When travelling at Christmas I generally end up going to Midnight Mass, or whatever the Christmas Vigil is called wherever I am. A few years ago I was at a Belgian thing in an out of the way chapel in the middle of a cold and frosty night with a very dear friend. I understood nada, but I also understood everything. We sang Silent Night in whatever language that was, read Isaiah and Matthew and Luke and John, the preacher probably preached about poverty and refugees, about incarnation and obedience and servanthood. Love came down at Christmas, and we witnessed it, and resolved to incorporate it.

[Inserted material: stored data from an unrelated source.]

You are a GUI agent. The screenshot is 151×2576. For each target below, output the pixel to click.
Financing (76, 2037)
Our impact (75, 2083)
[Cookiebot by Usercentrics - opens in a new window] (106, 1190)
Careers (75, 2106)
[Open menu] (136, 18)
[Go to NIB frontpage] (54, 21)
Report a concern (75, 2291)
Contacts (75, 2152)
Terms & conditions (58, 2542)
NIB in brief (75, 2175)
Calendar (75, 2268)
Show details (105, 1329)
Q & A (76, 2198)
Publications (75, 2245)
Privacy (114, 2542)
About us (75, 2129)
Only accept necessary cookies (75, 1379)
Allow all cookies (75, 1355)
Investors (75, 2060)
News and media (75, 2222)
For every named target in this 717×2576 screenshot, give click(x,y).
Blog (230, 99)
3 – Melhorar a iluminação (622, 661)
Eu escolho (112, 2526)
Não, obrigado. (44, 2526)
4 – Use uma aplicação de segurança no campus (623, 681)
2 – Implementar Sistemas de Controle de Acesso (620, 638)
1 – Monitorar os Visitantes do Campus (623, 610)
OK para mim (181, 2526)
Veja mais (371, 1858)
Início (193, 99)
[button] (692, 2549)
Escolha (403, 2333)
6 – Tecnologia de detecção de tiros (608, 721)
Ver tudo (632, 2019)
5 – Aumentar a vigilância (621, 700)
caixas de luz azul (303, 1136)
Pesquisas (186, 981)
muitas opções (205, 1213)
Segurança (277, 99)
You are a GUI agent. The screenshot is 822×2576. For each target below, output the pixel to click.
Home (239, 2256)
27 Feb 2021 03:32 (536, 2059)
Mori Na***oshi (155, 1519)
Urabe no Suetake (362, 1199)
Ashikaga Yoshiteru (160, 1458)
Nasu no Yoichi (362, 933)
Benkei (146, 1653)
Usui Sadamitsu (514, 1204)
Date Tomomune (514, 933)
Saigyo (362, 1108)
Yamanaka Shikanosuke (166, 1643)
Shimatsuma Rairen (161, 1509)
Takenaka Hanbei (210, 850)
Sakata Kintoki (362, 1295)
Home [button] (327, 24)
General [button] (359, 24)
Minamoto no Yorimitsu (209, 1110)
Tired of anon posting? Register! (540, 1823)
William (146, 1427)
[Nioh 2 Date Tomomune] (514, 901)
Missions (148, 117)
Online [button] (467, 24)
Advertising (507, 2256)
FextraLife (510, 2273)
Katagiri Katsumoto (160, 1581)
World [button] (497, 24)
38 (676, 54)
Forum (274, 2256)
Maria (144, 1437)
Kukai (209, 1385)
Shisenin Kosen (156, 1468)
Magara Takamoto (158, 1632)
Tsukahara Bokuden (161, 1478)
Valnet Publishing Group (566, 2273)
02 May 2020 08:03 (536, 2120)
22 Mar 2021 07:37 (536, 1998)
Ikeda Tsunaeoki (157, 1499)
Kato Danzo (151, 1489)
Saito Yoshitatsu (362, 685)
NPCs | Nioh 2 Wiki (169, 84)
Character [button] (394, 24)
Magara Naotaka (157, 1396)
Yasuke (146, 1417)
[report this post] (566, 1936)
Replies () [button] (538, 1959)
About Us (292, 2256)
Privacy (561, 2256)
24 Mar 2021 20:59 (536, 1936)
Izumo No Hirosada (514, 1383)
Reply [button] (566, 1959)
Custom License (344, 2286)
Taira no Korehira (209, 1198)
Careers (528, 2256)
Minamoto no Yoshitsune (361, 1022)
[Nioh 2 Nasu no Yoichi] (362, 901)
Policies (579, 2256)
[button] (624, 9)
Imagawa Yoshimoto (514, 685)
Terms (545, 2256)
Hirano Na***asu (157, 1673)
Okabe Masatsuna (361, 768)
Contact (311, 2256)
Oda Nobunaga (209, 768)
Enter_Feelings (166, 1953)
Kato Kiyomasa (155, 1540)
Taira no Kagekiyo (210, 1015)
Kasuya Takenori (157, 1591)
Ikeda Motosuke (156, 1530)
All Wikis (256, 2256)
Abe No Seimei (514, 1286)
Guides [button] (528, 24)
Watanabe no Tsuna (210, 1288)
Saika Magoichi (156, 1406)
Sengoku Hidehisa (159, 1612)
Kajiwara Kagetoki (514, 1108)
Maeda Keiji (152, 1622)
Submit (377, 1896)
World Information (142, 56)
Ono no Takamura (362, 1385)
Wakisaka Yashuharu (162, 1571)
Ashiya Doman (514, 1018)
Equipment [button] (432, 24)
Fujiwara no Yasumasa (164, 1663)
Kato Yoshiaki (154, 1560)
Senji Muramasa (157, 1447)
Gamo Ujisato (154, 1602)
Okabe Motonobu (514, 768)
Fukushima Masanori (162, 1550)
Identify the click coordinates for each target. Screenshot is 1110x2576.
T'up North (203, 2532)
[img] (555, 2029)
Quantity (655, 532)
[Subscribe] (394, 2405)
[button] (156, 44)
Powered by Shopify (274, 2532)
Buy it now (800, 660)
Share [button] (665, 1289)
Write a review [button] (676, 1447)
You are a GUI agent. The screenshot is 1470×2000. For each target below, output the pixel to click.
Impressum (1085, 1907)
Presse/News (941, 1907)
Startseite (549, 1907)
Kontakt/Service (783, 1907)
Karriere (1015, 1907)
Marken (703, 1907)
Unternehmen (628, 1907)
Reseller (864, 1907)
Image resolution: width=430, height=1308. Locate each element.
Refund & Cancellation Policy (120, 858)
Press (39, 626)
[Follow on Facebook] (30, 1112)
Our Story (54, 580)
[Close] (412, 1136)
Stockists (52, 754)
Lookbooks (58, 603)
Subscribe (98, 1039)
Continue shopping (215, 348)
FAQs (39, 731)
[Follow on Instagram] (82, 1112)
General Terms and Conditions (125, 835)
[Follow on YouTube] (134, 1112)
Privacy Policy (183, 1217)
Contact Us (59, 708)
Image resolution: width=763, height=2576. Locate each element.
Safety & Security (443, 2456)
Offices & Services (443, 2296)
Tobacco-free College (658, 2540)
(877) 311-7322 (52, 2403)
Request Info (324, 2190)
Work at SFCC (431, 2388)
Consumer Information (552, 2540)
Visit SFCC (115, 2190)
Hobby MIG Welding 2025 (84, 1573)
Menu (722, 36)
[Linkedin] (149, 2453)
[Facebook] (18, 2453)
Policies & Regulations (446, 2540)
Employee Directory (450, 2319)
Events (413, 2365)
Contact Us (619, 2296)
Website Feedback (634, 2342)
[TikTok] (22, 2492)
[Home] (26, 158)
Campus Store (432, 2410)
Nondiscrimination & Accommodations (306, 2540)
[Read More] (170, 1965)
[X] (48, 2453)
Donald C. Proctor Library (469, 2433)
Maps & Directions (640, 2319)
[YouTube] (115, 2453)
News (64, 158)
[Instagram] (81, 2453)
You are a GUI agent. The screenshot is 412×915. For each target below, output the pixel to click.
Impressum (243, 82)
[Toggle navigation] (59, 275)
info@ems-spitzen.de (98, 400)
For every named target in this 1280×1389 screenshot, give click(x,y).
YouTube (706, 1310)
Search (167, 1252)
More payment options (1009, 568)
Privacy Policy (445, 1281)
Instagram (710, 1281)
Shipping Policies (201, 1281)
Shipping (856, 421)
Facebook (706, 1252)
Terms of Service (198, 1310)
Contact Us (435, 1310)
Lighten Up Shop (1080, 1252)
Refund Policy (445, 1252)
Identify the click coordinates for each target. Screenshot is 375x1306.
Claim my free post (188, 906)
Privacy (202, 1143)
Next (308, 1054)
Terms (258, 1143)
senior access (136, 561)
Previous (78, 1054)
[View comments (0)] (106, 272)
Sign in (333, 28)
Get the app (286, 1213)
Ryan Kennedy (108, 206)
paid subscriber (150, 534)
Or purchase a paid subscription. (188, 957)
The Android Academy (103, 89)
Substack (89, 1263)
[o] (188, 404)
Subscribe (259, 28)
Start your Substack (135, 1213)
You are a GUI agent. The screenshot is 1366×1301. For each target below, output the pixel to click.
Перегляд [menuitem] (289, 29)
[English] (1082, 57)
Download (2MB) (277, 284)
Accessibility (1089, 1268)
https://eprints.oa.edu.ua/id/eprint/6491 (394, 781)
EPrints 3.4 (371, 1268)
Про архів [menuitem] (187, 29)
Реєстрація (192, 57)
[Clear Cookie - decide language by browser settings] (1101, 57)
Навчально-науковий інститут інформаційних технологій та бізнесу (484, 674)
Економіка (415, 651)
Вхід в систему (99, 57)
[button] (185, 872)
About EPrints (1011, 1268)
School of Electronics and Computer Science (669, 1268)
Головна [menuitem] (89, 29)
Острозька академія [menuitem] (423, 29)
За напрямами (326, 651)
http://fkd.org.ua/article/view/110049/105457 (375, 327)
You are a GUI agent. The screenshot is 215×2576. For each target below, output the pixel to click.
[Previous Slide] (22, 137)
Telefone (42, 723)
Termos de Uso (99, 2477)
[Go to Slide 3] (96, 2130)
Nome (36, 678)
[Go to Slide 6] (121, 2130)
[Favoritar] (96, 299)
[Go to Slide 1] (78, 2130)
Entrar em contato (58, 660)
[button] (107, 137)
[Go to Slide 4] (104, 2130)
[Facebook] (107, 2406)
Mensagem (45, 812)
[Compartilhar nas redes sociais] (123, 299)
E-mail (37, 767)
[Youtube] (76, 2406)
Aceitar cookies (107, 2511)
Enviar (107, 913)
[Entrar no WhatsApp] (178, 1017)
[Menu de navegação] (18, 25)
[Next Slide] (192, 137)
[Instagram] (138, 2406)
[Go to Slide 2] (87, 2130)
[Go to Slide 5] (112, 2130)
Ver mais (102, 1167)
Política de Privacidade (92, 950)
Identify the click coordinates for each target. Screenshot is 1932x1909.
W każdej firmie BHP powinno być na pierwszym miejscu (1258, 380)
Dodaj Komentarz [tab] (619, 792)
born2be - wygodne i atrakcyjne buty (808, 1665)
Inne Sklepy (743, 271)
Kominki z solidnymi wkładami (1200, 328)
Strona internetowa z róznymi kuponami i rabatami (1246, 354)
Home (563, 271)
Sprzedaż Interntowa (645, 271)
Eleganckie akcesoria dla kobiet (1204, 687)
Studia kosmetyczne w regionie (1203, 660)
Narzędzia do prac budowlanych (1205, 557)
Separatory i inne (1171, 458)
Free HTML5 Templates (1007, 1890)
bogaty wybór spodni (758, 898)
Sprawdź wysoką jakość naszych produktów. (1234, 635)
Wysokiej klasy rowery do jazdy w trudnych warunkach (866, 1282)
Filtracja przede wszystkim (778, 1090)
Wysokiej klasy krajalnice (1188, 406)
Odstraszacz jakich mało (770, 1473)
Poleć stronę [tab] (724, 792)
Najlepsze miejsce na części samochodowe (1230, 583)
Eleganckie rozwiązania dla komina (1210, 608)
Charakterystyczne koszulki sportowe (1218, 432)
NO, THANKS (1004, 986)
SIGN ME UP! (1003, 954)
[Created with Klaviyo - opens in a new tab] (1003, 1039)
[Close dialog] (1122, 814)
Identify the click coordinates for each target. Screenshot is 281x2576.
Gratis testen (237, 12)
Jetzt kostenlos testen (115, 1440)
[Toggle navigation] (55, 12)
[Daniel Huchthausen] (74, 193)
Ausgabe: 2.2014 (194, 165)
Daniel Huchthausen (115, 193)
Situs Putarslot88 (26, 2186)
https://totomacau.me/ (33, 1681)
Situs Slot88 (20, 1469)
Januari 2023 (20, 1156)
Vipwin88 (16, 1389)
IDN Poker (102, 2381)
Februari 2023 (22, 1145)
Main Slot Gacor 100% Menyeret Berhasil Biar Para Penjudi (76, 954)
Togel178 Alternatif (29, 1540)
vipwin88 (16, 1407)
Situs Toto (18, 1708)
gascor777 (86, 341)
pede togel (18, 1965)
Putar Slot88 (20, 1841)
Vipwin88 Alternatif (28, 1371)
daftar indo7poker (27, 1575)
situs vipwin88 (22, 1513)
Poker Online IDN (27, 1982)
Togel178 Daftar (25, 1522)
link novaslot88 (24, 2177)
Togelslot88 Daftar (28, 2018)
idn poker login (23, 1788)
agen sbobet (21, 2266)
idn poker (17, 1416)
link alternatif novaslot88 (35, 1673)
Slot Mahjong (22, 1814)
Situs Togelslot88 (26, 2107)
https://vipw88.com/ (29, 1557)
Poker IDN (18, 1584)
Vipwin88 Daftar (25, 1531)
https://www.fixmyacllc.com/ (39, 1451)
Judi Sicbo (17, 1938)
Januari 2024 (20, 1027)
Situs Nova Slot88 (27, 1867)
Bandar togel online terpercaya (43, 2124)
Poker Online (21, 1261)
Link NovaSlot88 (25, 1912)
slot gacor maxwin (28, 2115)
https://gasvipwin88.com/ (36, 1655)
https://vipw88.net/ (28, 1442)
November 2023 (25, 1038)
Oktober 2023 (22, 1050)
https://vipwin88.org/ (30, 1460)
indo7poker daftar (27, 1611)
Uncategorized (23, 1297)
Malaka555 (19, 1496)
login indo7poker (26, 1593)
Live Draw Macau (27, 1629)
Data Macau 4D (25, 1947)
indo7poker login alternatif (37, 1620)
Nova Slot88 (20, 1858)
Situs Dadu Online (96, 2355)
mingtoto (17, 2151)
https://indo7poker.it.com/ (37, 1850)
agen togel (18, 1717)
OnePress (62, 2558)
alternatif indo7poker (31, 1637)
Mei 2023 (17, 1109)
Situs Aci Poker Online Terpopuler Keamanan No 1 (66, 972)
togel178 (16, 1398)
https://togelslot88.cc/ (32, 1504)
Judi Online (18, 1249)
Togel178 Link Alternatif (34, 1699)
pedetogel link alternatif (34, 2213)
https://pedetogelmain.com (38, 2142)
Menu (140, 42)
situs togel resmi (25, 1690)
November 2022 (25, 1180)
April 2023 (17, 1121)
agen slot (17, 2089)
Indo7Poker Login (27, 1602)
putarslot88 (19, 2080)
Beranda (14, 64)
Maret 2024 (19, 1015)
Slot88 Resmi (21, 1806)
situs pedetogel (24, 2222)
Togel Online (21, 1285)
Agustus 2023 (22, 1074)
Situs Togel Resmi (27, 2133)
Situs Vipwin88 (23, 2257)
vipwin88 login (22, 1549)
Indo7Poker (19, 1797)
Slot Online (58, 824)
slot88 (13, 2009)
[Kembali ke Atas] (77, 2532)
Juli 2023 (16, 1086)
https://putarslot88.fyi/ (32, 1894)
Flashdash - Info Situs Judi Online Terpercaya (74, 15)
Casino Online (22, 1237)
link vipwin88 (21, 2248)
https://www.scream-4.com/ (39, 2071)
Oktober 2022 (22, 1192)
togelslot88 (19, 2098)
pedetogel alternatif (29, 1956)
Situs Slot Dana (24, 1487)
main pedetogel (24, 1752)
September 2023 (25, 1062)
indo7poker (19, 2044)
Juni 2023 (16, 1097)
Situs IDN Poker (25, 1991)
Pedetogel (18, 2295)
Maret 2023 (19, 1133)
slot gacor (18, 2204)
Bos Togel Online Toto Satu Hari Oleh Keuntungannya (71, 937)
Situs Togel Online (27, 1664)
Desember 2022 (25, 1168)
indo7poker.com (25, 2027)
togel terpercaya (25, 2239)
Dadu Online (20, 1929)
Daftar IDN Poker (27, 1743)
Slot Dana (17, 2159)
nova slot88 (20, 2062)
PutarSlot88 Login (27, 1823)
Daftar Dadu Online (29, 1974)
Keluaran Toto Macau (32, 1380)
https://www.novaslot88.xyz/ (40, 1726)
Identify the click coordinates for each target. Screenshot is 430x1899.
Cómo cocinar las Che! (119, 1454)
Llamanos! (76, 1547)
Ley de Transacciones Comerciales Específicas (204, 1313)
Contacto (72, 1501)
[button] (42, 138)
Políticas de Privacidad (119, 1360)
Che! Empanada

24/12/16 saw me at St Peters Cathedral in Rabat, at 8pm, a slightly more civilized time, and a little warmer than Flanders. I had a better chance of singing Silent Night correctly and also had the chance to belt out “Angels from the realms” and “O holy night” (in French, naturellement).  What joy! As all the Catholic stuff started happening – I excuse myself from it as I assume I’m not allowed to partake, not having done other appropriate Catholic stuff – the choir got going. They had done the carols in a very cathedralic way, with harmonies and solos, only giving a little local flavour by swaying gently from side to side. But now, without the need to have the congregation singing, they were in their element, and suddenly, we were in Africa. The lyrics sheet politely offered the words to these songs, but they were not John Rutter tunes, and I didn’t know how to pronounce “mfumu eh” (one of the shorter lines). I was enraptured. Earthy, passionate, rhythmic, harmonic and obviously praisy and full of joy and happiness. Luckily the church was packed out with several hundred people partaking, so there was truly time for them to shine. They had to pause briefly at some point to allow the priest to finish up and bless the flock, but they clearly couldn’t wait to start on the extroit, which they continued well beyond the passage of the priest and all the little people who hold and carry stuff in Catholic churches, well beyond the seventh verse, well beyond the point when half the congregation came down to the front to selfie themselves with the choir, and to facebook a live feed of them doing improv. There came a point where I had to go, because, being old and weak, I needed those facilities that old weak people need, but these singers were so good that I had already stayed about half an hour beyond what I would normally consider an emergency.

I had gone to the church because it’s what I do on Christmas Eve when travelling, despite being tired and not expecting much. But this was one of the Rabattian Christmas highlights. Morocco was Christian long before the Arabic conquests, and the Spirit remains, shooting up in singing and dancing when invited.